For the material below, count the lines containing "screenshot" and reply with the number alone.

• • •

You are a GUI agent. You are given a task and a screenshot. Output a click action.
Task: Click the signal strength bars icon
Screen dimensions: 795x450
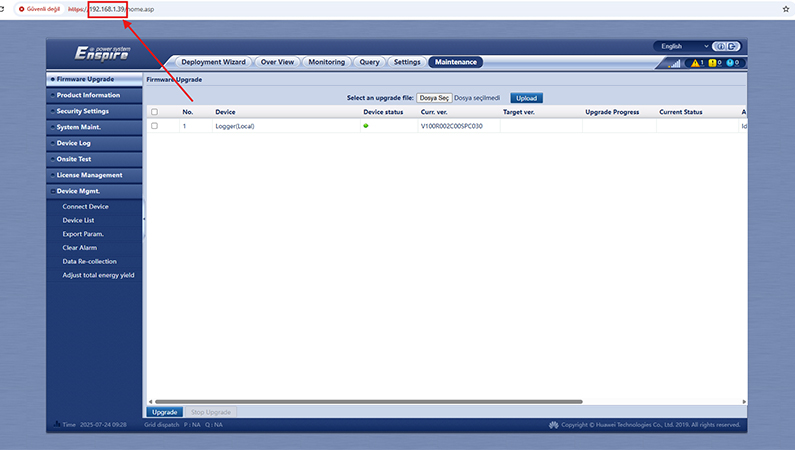674,63
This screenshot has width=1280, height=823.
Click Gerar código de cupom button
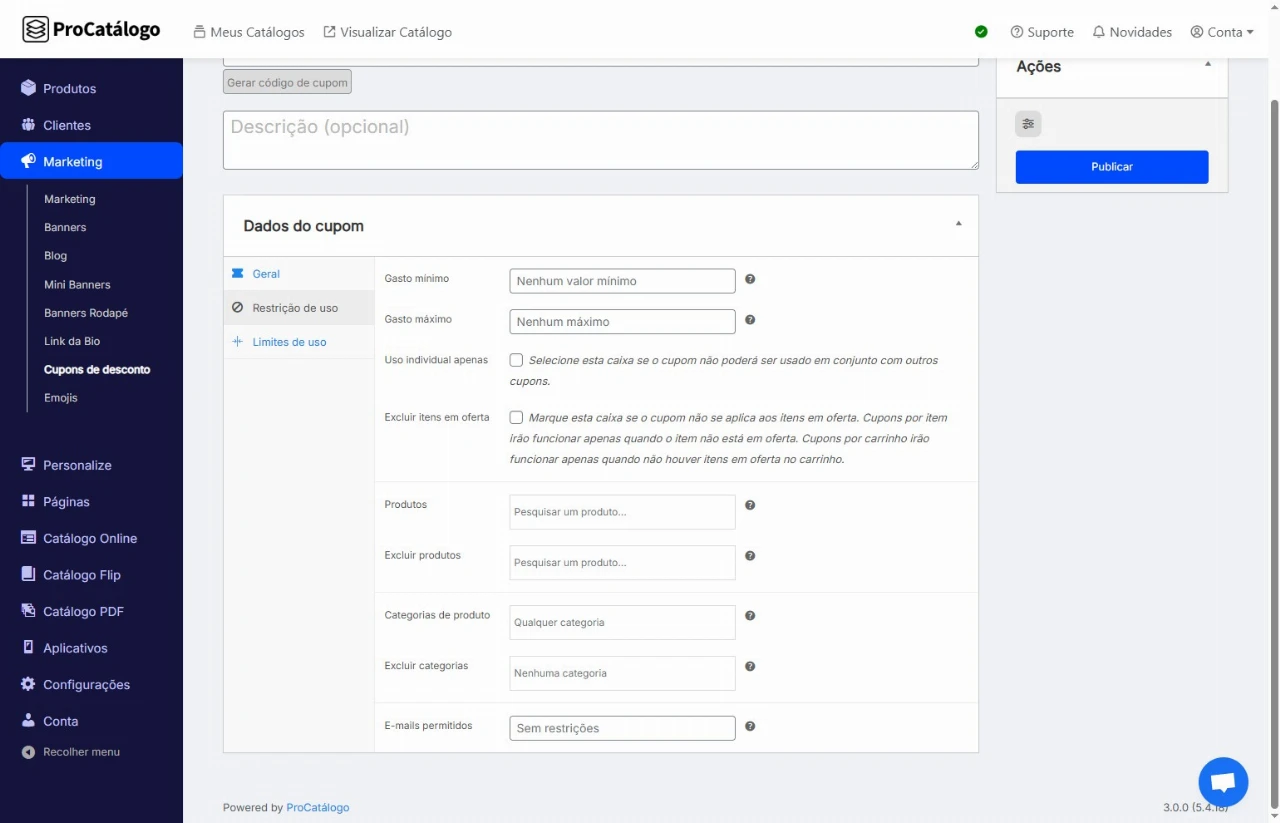[287, 82]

• • •

* **Task response**: 2